Girls Not Brides[8] è un network globale con più di 1500 organizzazioni in oltre 100 paesi, la cui missione prima è combattere i matrimoni forzati e precoci così come il fenomeno delle mutilazioni genitali, che in molti casi risultano essere strettamente interrelati. L’organizzazione collabora a livello dei singoli stati nazionali con lo scopo di sviluppare strategie adatte a far fronte alle sopracitate problematiche, porta avanti campagne per il cambiamento sia legale che sociale, e prova a sensibilizzare il pubblico sulla questione. Afferma con forza che il fenomeno dei matrimoni precoci ostacola apertamente l’implementazione di almeno sei dei SDGs (Sustainable Development Goals) dell’Agenda 2030: esacerba l’ineguaglianza di genere, mette a repentaglio la salute psicofisica delle donne, è complice della mancata educazione delle stesse, che per far fronte ai “doveri matrimoniali” lasciano la scuola prestissimo.

Il mancato accesso all’educazione ed opportunità economiche rendono le giovani ragazze (e le loro famiglie) ancora più vulnerabili all’estesa piaga di povertà che nella gran parte dei casi tentano di eludere.

E’ vitale quindi che l’empowerment femminile sia al centro di politiche sociali volte ad accrescere consapevolezza ed a fornire alle ragazze gli strumenti necessari a prendere scelte più libere. Allo stesso modo si rende imprescindibile una forte risposta legale che tenga in considerazione i gap normativi in materia di diritti delle donne e delle bambine.

= = = =

» Compito richiesto 1
Indica quante righe dell'elenco contengono la parola "Open", scrivendo soltanto il numero.
L'estratto e l'elenco non hanno alcun legame tra loro.

» Elenco dei dati

= = = =

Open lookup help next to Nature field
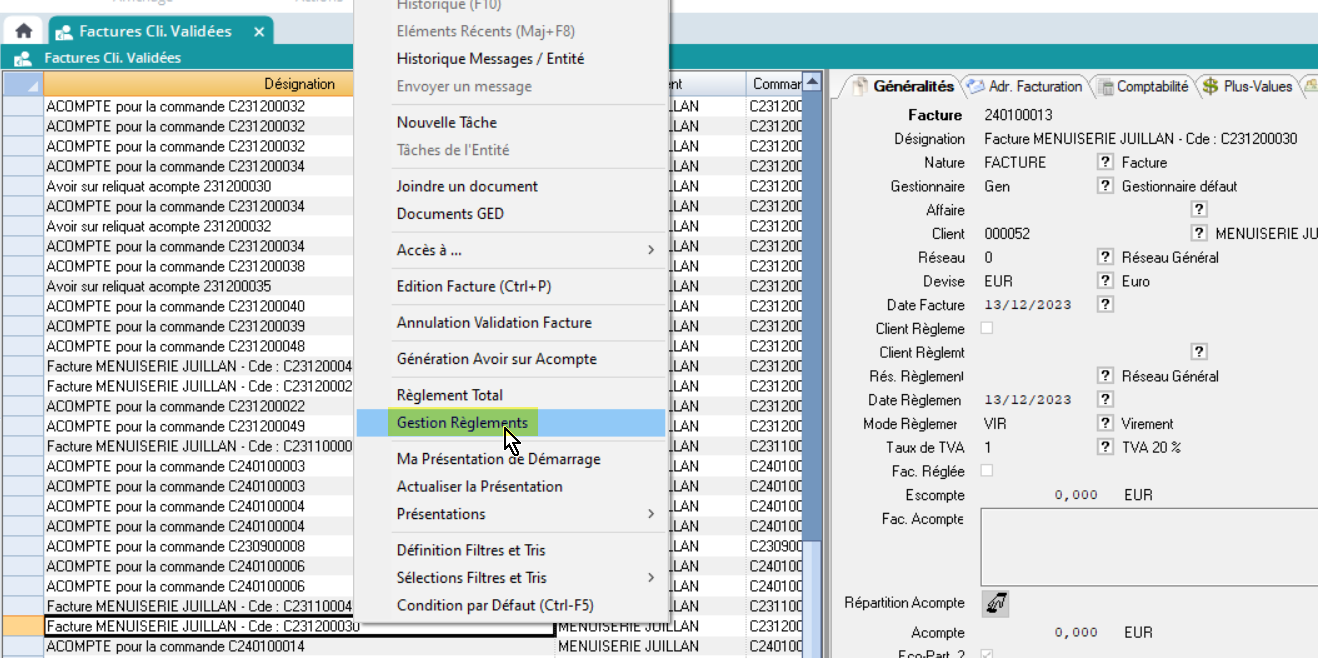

= = = =

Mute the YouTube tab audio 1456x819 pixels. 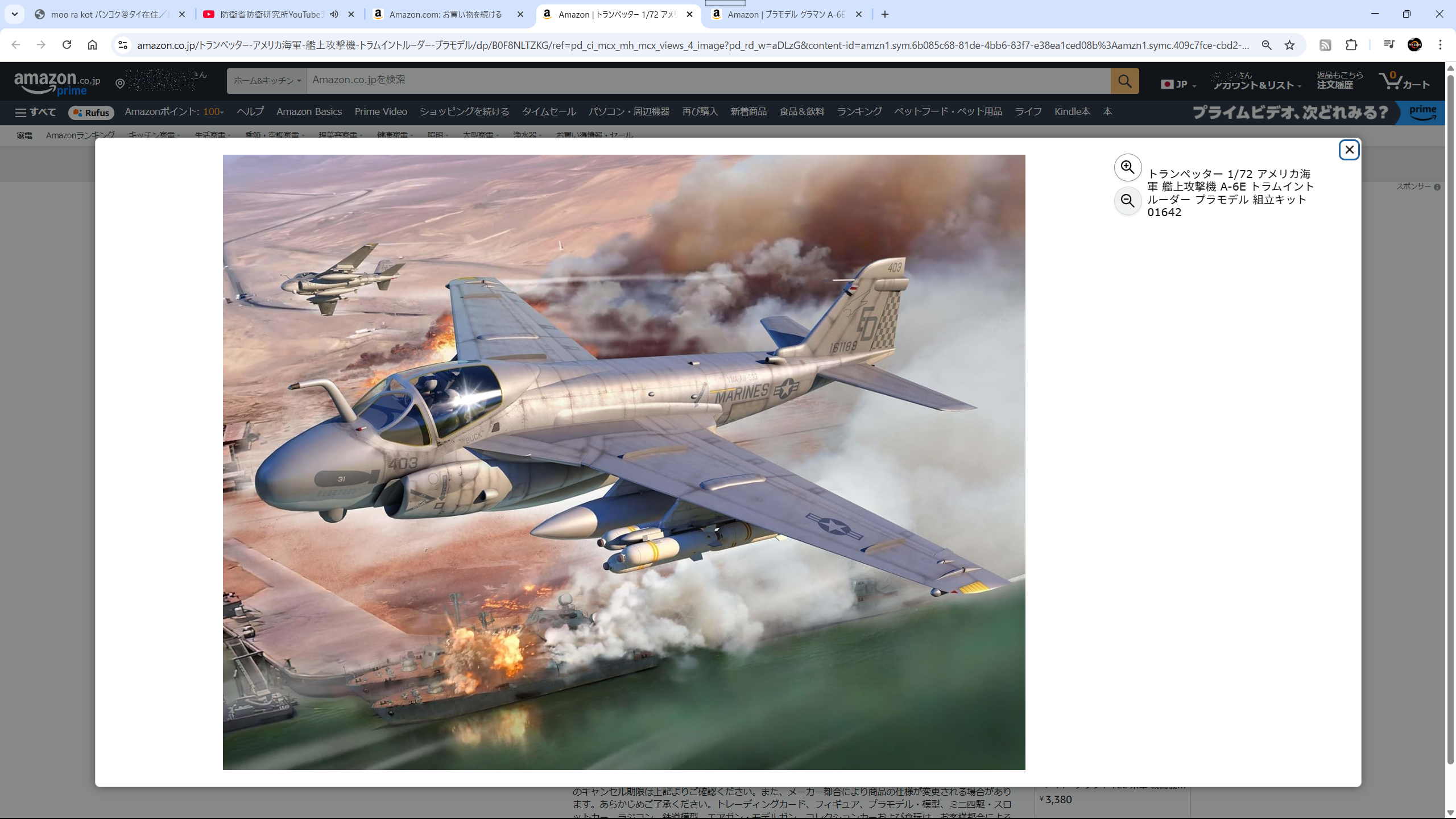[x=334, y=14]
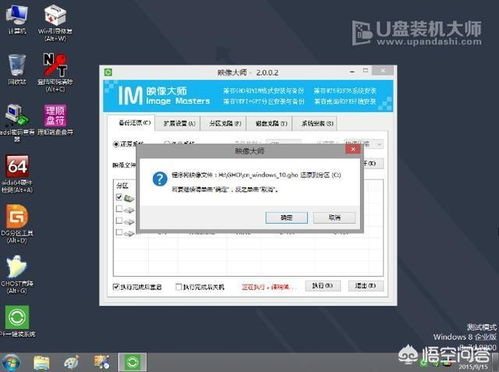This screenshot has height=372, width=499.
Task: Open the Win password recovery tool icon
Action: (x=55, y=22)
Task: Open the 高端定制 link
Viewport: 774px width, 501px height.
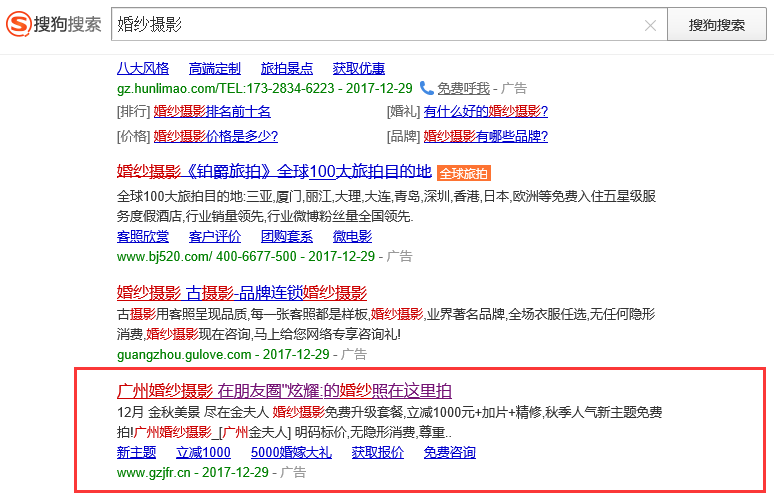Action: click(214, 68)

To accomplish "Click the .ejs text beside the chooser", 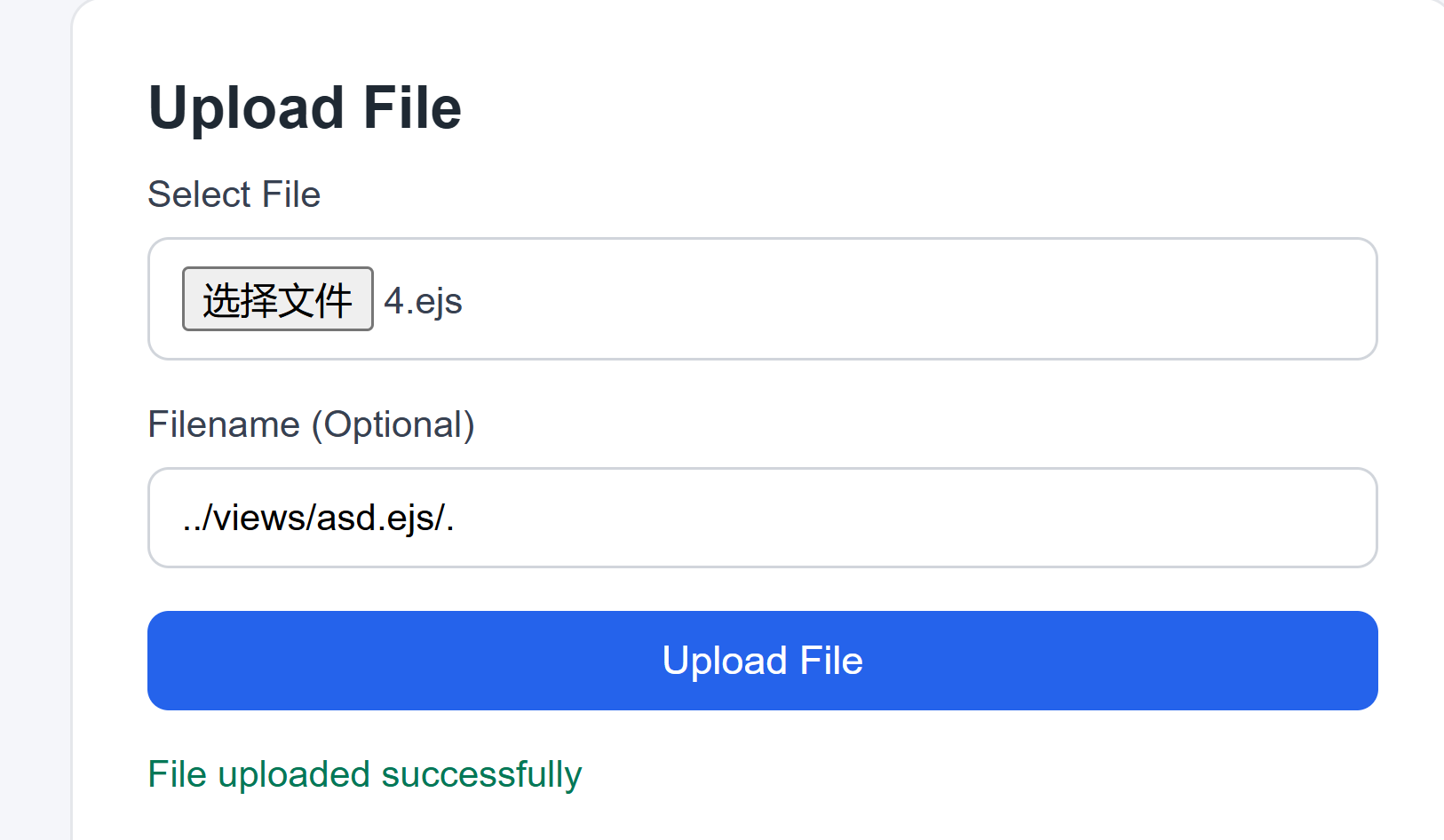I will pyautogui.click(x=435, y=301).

= = = =

» Compito richiesto 2
Riscrivi in forma di elenco puntato il paragrafo dell'estratto che inizia con "Girls Not Brides è un network globale", mantenendone i fatti principali.

» Risposta attesa 1
3

» Risposta attesa 2
- Girls Not Brides è un network globale di oltre 1500 organizzazioni in più di 100 paesi.
- Missione principale: combattere i matrimoni forzati e precoci e le mutilazioni genitali, spesso strettamente collegati.
- Attività: collabora con i singoli stati per sviluppare strategie, conduce campagne per il cambiamento legale e sociale e sensibilizza il pubblico.
- Secondo l'organizzazione, i matrimoni precoci ostacolano almeno sei SDGs dell'Agenda 2030, perché:
  - aggravano l'ineguaglianza di genere;
  - mettono a rischio la salute psicofisica delle donne;
  - contribuiscono alla loro mancata educazione, dato che lasciano la scuola prestissimo per i "doveri matrimoniali".